* How to complete this task
Give again the line that contains "The width and height of the screenshot is (1200, 630).", plus every line after it to the end of the records, unchanged.

* Data in this exercise

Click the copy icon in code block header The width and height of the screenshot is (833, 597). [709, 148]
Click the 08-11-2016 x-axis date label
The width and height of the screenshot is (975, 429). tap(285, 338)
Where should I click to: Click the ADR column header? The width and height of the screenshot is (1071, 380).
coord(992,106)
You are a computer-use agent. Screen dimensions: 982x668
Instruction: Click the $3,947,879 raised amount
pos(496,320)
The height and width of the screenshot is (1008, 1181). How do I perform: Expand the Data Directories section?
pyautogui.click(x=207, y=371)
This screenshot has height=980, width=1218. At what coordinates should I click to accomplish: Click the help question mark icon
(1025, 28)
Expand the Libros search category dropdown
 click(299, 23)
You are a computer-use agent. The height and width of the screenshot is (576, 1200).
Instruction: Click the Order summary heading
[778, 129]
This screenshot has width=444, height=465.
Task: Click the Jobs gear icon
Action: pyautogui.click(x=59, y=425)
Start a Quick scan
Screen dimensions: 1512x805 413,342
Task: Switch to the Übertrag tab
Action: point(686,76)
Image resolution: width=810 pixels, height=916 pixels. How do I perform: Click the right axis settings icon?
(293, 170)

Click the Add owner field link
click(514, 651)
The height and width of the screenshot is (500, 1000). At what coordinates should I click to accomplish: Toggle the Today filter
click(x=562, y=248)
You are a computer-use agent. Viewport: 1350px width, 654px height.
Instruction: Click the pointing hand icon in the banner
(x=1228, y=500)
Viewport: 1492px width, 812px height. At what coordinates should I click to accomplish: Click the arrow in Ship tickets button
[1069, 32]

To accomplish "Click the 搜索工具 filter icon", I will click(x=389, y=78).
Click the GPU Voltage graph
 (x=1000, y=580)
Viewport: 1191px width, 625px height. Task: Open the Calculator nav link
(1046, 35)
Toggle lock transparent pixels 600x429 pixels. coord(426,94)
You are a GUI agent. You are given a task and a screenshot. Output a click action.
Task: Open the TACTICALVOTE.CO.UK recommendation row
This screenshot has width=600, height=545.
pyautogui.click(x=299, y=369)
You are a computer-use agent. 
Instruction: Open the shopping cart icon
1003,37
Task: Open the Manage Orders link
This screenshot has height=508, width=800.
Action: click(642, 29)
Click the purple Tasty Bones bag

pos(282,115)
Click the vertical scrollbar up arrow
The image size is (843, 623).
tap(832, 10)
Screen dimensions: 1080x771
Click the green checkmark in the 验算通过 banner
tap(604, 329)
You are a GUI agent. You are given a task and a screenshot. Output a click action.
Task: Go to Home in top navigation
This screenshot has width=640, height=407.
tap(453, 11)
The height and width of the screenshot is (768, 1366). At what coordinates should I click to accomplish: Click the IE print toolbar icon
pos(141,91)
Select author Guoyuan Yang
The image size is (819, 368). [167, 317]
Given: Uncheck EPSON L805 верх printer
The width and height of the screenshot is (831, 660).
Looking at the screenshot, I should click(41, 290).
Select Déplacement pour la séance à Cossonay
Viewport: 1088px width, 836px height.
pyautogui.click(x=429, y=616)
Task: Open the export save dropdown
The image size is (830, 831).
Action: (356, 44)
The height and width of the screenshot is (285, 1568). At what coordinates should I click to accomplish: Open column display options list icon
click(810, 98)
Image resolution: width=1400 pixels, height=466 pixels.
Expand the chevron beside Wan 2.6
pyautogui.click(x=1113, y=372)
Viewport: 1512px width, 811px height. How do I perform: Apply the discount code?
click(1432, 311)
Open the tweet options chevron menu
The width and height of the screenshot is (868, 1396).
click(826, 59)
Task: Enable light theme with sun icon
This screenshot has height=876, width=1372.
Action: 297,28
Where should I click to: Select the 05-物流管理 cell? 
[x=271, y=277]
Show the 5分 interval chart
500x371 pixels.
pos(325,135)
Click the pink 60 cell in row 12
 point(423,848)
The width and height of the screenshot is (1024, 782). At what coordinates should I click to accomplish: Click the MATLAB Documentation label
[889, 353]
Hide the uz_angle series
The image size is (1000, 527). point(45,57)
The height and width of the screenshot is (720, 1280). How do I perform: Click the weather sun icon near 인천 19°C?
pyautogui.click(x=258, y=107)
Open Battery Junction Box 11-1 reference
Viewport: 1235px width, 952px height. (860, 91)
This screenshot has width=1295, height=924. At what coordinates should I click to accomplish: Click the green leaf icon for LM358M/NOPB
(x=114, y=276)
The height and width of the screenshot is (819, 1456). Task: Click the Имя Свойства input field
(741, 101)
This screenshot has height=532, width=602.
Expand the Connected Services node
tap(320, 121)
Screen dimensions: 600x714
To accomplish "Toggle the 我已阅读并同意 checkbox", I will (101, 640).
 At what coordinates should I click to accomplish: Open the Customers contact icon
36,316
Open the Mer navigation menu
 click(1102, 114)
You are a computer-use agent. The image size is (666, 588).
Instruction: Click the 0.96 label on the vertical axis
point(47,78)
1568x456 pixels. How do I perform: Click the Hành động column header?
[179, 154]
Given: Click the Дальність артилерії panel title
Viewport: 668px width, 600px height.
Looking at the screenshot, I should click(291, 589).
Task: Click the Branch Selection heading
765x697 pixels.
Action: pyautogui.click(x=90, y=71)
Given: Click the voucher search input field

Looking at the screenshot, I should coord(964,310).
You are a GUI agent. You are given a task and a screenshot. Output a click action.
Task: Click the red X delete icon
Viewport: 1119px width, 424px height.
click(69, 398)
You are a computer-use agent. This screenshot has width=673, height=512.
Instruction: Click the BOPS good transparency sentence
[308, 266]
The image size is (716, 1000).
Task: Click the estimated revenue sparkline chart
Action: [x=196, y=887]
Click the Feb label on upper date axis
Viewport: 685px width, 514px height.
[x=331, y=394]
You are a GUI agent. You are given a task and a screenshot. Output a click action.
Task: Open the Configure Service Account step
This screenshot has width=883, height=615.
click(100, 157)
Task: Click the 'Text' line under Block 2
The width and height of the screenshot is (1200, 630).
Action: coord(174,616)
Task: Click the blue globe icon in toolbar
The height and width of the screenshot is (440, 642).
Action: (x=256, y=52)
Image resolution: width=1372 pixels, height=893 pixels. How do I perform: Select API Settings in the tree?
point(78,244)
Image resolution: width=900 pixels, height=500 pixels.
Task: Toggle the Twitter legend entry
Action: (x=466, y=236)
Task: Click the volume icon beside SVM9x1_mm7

* Written answer
The width and height of the screenshot is (1200, 630).
Action: coord(174,616)
Task: Click the blue globe icon in toolbar
The height and width of the screenshot is (440, 642).
Action: (x=256, y=52)
Image resolution: width=1372 pixels, height=893 pixels. How do I perform: Select API Settings in the tree?
point(78,244)
Image resolution: width=900 pixels, height=500 pixels.
Task: Toggle the Twitter legend entry
Action: (x=466, y=236)
Task: Click the volume icon beside SVM9x1_mm7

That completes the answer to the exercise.